While no photos as of yet have surfaced with such a palm tree decal, a small number of helmets have been found with this painted insignia. While their authenticity maybe dubious at best, there is always the possibility of such insignia being applied as vet art post-war.
Other Camouflage Methods.
The use of paint was not the only method employed to camouflage helmets of the DAK. A few German soldiers wore helmet covers. These covers were fabricated from hessian or sacking cloth, and were secured to the helmet shell by means of a draw string. Photos from the era show a number of different styles were made. British Empire troops also wore Hessian cloth covers on their helmets so many of these covers were undoubtedly seized from captured British stocks.
The irregular shape the covers gave when worn would break the outline of the helmet’s unnatural dome. The rough fabric also displaced the sun’s glare which also helped with concealment. In the often open expanses of the North African desert this could be a real benefit to the wearer. The drawback to their use is the cover would conceal the vents of the helmet causing heat to build up instead of dissipating. This no doubt adding to the discomfort of the man wearing the helmet, and is one explanation as to why helmet covers are not seen with a greater level of frequency among members of the DAK.
Covers were not the only method used to break up the outline of the helmet.
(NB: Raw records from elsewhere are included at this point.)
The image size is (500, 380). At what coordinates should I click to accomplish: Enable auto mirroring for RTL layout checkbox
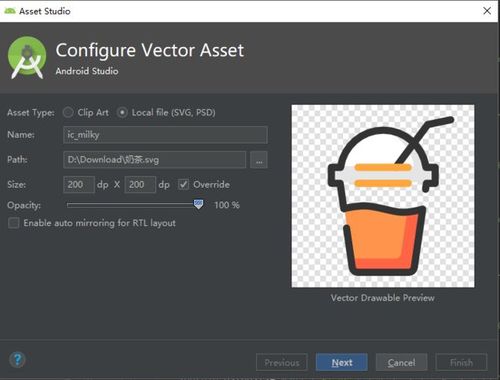click(14, 223)
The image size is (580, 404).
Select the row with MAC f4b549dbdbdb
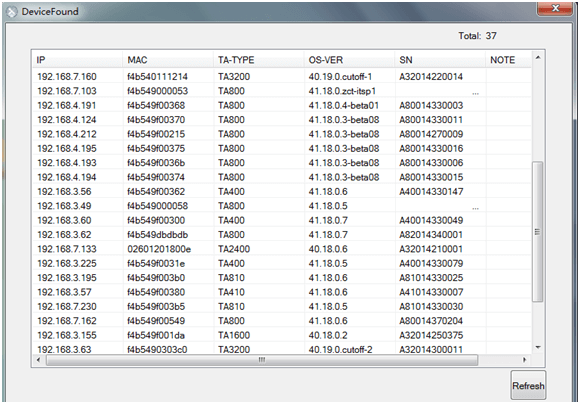pos(282,235)
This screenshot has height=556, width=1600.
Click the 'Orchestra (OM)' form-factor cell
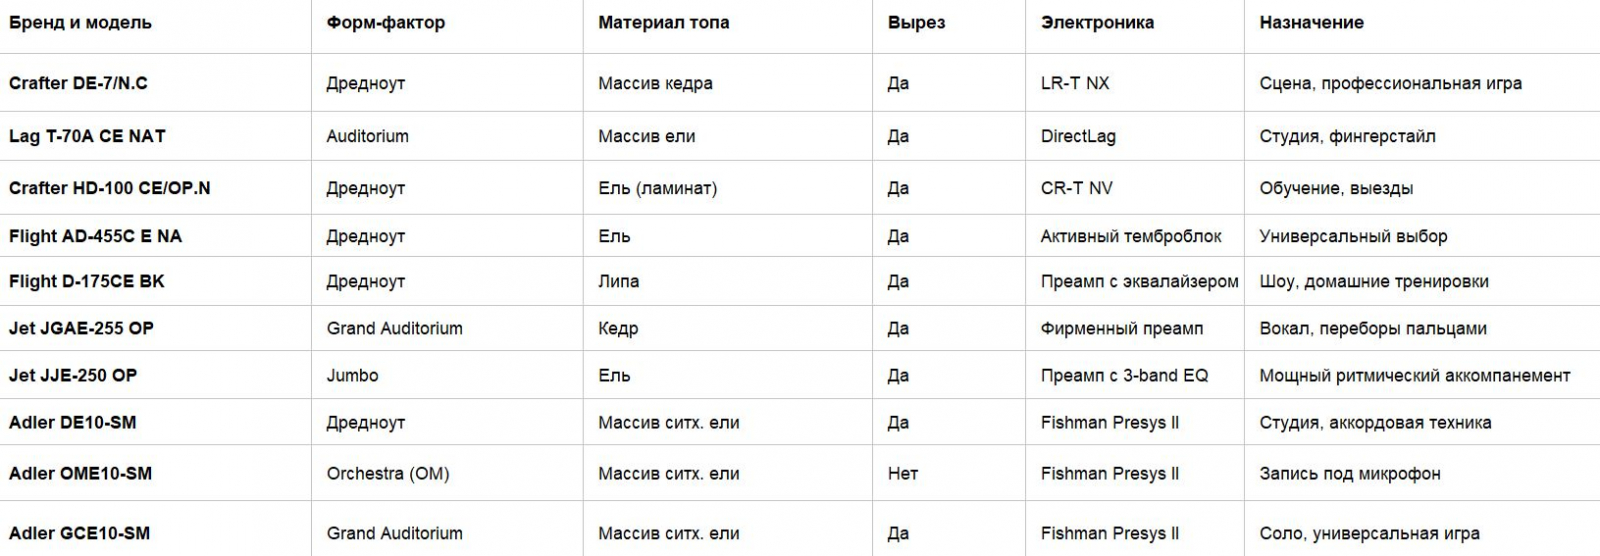click(x=388, y=473)
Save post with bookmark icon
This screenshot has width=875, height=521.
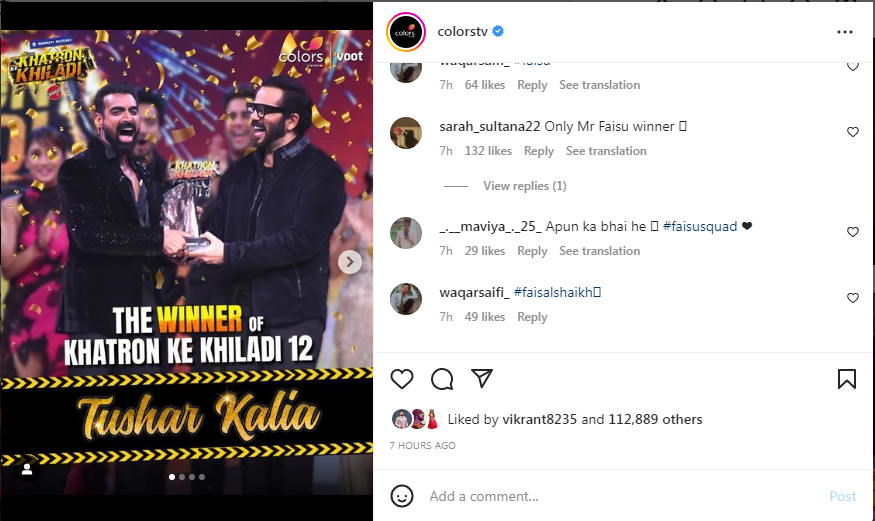847,379
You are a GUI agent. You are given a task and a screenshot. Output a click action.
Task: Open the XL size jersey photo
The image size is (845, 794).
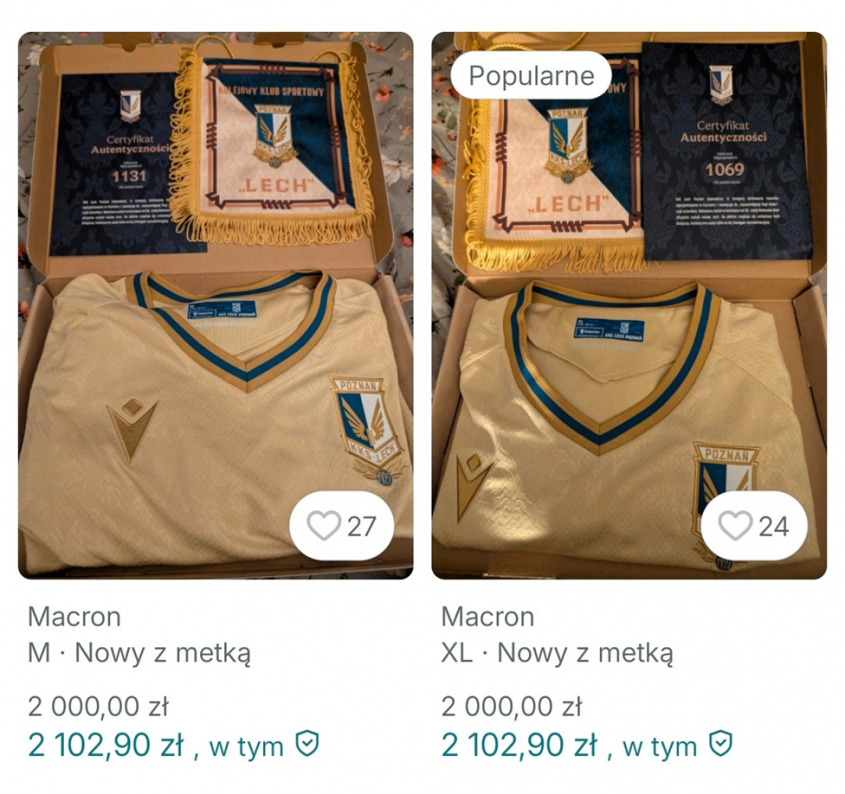pos(629,306)
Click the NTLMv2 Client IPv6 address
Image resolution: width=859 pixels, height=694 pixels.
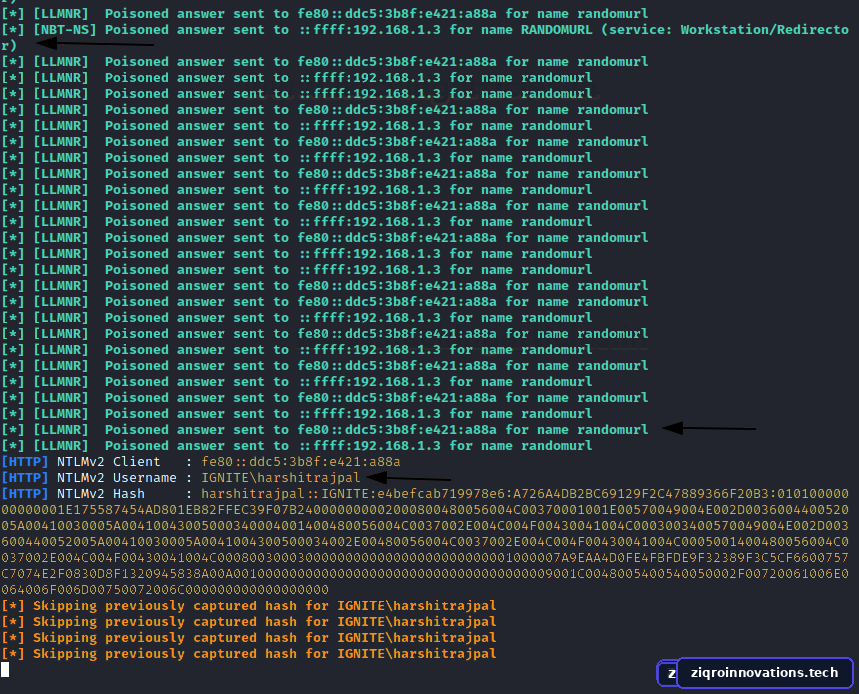click(x=301, y=462)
A simple rubber band could be made cut from discarded innertubes. The field-made bands are seen with great frequency on German troops in Europe and are generally referred to as being “foliage bands”. The idea was that they could be used to secure foliage to the helmet for better concealment. Yet in North African with little foliage available they were clearly rarely utilized as such. Even without foliage being available, these bands are still seen being worn by members of the DAK frequently in photos. There continued use even with the lack of foliage would indicate it is therefore more likely that the band was used as a simple method for breaking up the outline of the helmet.
After the German collapse in North Africa many of the members of the DAK who escaped would go on to fight the Allies in Sicily and Italy wearing the same helmets. The same camouflaged methods used in North Africa would continue to be utilized in those theaters. German paint production factories had produced so much tan paint for use in Africa that by 1943 it was issued out to every front the Germans were engaged in. This tan paint was used on helmets, field gear, and vehicles from Russia to Normandy, often in conjunction with other colors for better concealment.
Today these original helmets with North African campaign providence are highly sought after by collectors and WWII enthusiast. Original examples sell for thousands. While tan camouflaged German helmets would see action on other fronts, the color will always be associated with the North African campaign. Perhaps this is correct as these shades of tan were developed as a response to a front that was different than any the Germans were engaged in. Yet it is still a unique thing in WWII history. No other front in which the Germans were engaged in during WWII can really claim one particular helmet as a representative of the campaign. Yet when a tan camouflaged German helmet is encountered today, even those with only basic knowledge of the Second World War will point to the camouflage surface and remark, “that helmet was worn in North Africa”.